[Pixel coordinate grounding data]
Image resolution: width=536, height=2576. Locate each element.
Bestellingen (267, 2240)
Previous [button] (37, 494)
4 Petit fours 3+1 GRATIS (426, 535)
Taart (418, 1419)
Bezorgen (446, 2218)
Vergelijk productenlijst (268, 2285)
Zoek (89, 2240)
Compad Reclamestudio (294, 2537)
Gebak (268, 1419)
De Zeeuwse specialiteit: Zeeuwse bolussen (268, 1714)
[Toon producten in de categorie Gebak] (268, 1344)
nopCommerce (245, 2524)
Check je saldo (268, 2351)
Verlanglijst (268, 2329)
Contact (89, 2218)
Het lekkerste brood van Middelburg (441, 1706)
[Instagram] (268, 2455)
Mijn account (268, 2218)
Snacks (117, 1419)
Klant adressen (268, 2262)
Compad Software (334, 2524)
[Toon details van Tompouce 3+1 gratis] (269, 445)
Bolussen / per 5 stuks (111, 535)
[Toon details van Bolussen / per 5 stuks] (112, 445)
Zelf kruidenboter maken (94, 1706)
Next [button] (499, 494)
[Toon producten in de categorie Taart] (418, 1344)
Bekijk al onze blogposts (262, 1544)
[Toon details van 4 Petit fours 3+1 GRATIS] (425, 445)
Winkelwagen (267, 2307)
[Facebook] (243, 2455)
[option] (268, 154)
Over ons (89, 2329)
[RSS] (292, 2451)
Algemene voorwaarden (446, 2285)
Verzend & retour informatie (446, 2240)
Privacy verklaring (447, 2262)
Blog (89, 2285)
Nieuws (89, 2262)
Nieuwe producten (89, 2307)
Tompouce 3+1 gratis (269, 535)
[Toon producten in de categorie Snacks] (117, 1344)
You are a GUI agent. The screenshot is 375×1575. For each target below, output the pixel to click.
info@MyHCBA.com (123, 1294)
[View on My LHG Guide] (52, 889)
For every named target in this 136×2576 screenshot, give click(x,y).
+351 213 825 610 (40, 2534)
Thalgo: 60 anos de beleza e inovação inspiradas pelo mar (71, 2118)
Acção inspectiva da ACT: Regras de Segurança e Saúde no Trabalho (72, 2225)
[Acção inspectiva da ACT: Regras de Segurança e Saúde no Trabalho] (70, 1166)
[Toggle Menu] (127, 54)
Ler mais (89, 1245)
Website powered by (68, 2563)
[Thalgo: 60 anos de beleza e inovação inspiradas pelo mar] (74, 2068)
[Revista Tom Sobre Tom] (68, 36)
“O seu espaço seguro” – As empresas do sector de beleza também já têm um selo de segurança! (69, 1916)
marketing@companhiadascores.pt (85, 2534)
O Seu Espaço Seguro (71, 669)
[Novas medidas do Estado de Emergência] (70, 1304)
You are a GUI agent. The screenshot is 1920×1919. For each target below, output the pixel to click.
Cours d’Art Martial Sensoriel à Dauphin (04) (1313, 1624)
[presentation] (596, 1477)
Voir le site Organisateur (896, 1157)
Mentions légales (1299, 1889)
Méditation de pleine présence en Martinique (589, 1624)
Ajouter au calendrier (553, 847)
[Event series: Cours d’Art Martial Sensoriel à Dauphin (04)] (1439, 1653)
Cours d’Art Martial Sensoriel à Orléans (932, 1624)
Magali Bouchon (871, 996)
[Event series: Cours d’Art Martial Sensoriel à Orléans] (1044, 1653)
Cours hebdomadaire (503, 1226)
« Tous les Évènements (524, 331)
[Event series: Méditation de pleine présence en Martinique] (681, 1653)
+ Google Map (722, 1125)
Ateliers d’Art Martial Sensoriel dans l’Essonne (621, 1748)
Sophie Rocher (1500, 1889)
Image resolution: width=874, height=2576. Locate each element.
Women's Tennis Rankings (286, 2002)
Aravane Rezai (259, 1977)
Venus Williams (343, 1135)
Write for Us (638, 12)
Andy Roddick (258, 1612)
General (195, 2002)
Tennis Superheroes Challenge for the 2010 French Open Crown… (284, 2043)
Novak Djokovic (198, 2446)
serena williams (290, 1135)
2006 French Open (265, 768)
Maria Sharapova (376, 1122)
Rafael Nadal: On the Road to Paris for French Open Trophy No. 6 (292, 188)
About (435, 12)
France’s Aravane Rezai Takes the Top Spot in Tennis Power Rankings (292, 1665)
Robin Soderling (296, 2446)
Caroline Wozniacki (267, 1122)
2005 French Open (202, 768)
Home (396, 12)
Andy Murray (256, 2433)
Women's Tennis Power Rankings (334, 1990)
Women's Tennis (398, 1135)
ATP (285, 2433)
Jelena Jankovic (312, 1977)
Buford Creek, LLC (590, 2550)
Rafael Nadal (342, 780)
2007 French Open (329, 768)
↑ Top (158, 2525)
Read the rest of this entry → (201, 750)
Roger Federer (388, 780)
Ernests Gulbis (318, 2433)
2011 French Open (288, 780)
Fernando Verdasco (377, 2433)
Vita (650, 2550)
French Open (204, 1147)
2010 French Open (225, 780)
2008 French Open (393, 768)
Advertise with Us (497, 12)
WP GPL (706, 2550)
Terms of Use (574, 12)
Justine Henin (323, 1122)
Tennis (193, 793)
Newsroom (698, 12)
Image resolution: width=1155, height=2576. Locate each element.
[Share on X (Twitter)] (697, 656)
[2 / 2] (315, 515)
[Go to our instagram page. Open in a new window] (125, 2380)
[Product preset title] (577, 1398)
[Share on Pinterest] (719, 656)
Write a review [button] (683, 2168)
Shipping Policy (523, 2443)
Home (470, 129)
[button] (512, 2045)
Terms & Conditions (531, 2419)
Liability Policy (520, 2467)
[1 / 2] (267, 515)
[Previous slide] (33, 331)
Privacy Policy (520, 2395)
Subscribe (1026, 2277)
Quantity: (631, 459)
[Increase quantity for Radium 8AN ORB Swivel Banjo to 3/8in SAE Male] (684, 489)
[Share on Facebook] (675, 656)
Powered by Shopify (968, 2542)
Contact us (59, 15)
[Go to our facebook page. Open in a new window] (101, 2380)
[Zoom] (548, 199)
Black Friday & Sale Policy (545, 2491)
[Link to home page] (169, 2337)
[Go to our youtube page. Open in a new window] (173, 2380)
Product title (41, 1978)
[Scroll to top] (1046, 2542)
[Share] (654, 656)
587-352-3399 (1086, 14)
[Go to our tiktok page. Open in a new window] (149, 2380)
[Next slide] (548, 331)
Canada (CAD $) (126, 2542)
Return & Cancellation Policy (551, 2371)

» **EXERCISE INSTRUCTIONS**
Copy exactly the lines from the top of the entries through the line with "Nieuws (89, 2262)" in it, please, keeping both ends and adding nothing.

» **ANSWER BOX**
Image resolution: width=536, height=2576. Locate each element.
Bestellingen (267, 2240)
Previous [button] (37, 494)
4 Petit fours 3+1 GRATIS (426, 535)
Taart (418, 1419)
Bezorgen (446, 2218)
Vergelijk productenlijst (268, 2285)
Zoek (89, 2240)
Compad Reclamestudio (294, 2537)
Gebak (268, 1419)
De Zeeuwse specialiteit: Zeeuwse bolussen (268, 1714)
[Toon producten in de categorie Gebak] (268, 1344)
nopCommerce (245, 2524)
Check je saldo (268, 2351)
Verlanglijst (268, 2329)
Contact (89, 2218)
Het lekkerste brood van Middelburg (441, 1706)
[Instagram] (268, 2455)
Mijn account (268, 2218)
Snacks (117, 1419)
Klant adressen (268, 2262)
Compad Software (334, 2524)
[Toon details van Tompouce 3+1 gratis] (269, 445)
Bolussen / per 5 stuks (111, 535)
[Toon details van Bolussen / per 5 stuks] (112, 445)
Zelf kruidenboter maken (94, 1706)
Next [button] (499, 494)
[Toon producten in de categorie Taart] (418, 1344)
Bekijk al onze blogposts (262, 1544)
[Toon details van 4 Petit fours 3+1 GRATIS] (425, 445)
Winkelwagen (267, 2307)
[Facebook] (243, 2455)
[option] (268, 154)
Over ons (89, 2329)
[RSS] (292, 2451)
Algemene voorwaarden (446, 2285)
Verzend & retour informatie (446, 2240)
Privacy verklaring (447, 2262)
Blog (89, 2285)
Nieuws (89, 2262)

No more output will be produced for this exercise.